(SATURN CDT) Condition-Based Risk Assessment of Ageing Nuclear Infrastructure under Material Degradation
About the Project
Ageing nuclear infrastructure must maintain high levels of safety, reliability and structural integrity while many assets continue to operate beyond their original design life. Across the nuclear sector, critical assets such as pipework, pressure boundary systems, heat exchangers, containment structures, storage systems, waste-management facilities and supporting infrastructure are exposed to material degradation mechanisms including corrosion, fatigue, cracking, thermal ageing, irradiation embrittlement and stress corrosion cracking. Corrosion is a particular concern because many ageing assets are difficult to access for direct inspection due to radiation, contamination, confined spaces, high temperatures or other operational hazards.
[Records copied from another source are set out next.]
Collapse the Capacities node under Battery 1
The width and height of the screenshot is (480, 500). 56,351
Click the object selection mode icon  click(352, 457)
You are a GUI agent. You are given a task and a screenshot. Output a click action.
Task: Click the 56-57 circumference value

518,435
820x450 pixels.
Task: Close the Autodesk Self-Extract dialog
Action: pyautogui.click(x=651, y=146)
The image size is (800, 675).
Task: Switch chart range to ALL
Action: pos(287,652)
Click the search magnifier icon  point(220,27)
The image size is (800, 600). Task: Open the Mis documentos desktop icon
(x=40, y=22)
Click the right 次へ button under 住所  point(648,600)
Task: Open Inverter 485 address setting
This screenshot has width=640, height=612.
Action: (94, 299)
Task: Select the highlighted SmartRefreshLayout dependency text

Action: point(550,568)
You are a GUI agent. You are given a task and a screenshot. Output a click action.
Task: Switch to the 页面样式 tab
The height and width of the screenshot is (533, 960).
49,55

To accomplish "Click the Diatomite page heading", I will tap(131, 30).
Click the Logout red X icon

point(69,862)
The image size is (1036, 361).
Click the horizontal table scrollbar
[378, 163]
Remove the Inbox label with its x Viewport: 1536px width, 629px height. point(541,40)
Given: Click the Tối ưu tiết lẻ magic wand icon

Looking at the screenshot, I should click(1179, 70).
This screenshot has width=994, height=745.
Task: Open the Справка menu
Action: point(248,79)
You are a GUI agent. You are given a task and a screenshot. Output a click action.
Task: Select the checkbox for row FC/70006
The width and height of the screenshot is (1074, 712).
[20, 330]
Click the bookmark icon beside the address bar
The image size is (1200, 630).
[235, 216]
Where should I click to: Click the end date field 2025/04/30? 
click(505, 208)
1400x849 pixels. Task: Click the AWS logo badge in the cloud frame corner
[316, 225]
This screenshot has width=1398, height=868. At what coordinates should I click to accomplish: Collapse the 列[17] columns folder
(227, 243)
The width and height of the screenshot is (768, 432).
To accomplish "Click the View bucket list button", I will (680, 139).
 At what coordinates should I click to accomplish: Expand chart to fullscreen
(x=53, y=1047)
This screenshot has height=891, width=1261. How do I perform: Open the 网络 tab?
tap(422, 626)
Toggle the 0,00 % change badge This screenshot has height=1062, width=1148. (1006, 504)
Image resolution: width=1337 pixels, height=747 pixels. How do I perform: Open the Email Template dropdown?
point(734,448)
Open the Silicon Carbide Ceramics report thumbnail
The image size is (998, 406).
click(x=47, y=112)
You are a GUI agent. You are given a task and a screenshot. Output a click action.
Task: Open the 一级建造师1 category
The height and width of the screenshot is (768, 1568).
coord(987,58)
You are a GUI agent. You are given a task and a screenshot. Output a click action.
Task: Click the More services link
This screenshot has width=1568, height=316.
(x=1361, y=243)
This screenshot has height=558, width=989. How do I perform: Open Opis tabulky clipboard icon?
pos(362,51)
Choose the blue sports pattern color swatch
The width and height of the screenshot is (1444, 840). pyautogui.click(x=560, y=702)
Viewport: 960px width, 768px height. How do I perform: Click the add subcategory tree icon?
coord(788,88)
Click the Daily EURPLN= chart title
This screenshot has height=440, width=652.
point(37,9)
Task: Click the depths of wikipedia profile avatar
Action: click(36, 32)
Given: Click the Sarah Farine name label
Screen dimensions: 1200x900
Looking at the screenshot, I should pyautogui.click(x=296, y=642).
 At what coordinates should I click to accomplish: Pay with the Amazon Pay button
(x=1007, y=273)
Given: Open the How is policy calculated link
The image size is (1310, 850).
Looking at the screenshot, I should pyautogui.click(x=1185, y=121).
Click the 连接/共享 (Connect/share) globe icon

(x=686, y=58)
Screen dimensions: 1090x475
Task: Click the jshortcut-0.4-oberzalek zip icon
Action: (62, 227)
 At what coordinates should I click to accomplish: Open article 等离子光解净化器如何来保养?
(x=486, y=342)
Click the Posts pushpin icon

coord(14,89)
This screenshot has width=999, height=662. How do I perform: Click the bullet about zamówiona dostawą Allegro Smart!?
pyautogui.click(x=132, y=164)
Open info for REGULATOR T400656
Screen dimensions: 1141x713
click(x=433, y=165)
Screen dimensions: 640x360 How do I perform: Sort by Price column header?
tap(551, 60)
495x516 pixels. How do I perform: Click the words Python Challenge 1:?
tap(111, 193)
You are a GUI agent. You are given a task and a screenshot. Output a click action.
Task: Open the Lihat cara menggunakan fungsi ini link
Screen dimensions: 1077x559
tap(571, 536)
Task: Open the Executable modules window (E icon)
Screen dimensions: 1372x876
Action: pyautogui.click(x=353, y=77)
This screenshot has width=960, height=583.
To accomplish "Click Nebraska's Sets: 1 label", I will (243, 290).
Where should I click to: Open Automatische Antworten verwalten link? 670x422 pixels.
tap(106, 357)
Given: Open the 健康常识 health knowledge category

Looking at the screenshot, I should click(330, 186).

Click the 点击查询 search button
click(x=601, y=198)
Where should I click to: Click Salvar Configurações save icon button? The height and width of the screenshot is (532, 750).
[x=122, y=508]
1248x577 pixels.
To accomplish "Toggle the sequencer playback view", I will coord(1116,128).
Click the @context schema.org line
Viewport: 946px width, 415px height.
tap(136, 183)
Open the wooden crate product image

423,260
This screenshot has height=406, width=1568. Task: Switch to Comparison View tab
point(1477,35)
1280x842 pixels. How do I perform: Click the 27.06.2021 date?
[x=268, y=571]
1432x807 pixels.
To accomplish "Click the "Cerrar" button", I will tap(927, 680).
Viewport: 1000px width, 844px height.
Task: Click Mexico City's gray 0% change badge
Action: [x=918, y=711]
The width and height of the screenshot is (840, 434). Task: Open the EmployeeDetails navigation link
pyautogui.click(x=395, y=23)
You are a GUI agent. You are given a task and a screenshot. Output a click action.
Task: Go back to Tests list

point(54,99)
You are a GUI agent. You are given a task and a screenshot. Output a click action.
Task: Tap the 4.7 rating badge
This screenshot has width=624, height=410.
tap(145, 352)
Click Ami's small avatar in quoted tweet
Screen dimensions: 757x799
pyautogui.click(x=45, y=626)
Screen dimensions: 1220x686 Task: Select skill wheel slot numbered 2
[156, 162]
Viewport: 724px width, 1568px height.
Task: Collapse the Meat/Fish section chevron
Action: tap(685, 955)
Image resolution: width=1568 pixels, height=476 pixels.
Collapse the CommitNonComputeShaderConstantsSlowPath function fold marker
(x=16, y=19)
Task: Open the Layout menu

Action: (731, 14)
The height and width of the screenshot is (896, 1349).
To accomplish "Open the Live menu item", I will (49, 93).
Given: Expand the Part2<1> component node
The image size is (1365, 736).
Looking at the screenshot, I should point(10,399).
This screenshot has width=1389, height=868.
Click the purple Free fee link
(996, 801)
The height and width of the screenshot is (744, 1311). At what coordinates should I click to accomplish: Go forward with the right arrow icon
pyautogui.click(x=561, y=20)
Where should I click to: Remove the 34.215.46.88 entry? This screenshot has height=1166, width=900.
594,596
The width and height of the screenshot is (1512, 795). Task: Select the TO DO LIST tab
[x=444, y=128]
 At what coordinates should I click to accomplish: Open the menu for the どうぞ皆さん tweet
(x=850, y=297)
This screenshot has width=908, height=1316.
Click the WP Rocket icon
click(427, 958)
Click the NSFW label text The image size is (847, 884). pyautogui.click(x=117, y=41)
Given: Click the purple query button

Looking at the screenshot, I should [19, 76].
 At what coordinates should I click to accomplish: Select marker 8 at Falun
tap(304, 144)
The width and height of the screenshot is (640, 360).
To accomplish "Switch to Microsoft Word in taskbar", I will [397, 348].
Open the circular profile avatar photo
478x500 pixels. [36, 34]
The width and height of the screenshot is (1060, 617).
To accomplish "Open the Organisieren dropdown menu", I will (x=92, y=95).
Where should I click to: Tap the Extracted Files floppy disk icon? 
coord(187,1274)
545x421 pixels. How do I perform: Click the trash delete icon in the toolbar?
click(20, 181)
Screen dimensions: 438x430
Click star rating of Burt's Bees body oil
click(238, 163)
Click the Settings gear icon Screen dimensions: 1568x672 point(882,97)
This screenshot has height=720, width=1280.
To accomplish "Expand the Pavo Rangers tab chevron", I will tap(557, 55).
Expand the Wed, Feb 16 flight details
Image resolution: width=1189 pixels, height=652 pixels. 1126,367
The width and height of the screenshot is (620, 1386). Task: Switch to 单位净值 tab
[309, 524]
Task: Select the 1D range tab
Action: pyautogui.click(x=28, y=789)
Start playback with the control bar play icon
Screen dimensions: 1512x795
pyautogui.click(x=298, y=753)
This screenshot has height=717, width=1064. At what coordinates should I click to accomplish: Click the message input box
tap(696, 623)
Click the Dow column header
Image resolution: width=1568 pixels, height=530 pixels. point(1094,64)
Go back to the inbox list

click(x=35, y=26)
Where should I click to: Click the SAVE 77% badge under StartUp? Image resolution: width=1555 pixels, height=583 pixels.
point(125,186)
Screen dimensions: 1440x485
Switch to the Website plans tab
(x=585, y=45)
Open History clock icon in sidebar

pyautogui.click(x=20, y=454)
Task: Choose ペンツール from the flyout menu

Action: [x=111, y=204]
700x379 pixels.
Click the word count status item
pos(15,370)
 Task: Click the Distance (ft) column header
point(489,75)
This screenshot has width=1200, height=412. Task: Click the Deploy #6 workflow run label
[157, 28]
This PhD project will develop a condition-based risk assessment framework for ageing nuclear infrastructure subject to material degradation, with a particular focus on corrosion propagation and degradation-driven failure risk. The project will investigate how inspection, condition-monitoring and operational data can be used to enable more realistic prediction of corrosion propagation, update risk measures over time, and support safer and more cost-effective maintenance decisions. It will combine materials degradation modelling, uncertainty analysis and risk-based decision-making to support predictive maintenance, inspection planning and life-extension decisions.
The project aligns with the science and mathematics of materials by focusing on how material degradation evolves in nuclear-relevant environments and how this affects safety, reliability and structural integrity. The expected outcome is a practical decision-support framework for risk-informed predictive maintenance of ageing nuclear infrastructure, supporting more evidence-based asset management and contributing to the long-term resilience of nuclear energy systems.
About SATURN
This PhD is based with the SATURN Centre for Doctoral Training. SATURN is made up form a consortium of NW Universities that include Manchester, Bangor, Leeds, Liverpool, Lancaster, Sheffield and Strathclyde. The ethos of the programme is to recruit students from across STEM and give them the necessary skills and training to become a subject matter expert in the nuclear sector in either industry or academia. You will be recruited with a cohort of other researchers all looking at nuclear- focused research but from across the breadth of the sector. Your training will include an introduction to nuclear course, as well as opportunities to do a deep dive in the areas that really interest you. You will also have the opportunity to broaden your experience and skills by visiting internationally relevant facilities, having an industry secondment, undertaking leadership training, and involving yourself in outreach and public engagement activities. If this sounds like the sort of opportunity that you are looking for, we would love to hear from you.
Nuclear Boot Camp (Months 1 - 3)
The Bootcamp is based in Manchester. For any of our students based at partner institutions, SATURN can offer you accommodation in Manchester and cover the cost.
Eligibility
Applicants should have, or expect to achieve, at least a 2.1 honours degree or a master’s (or international equivalent) in a relevant science or engineering related discipline.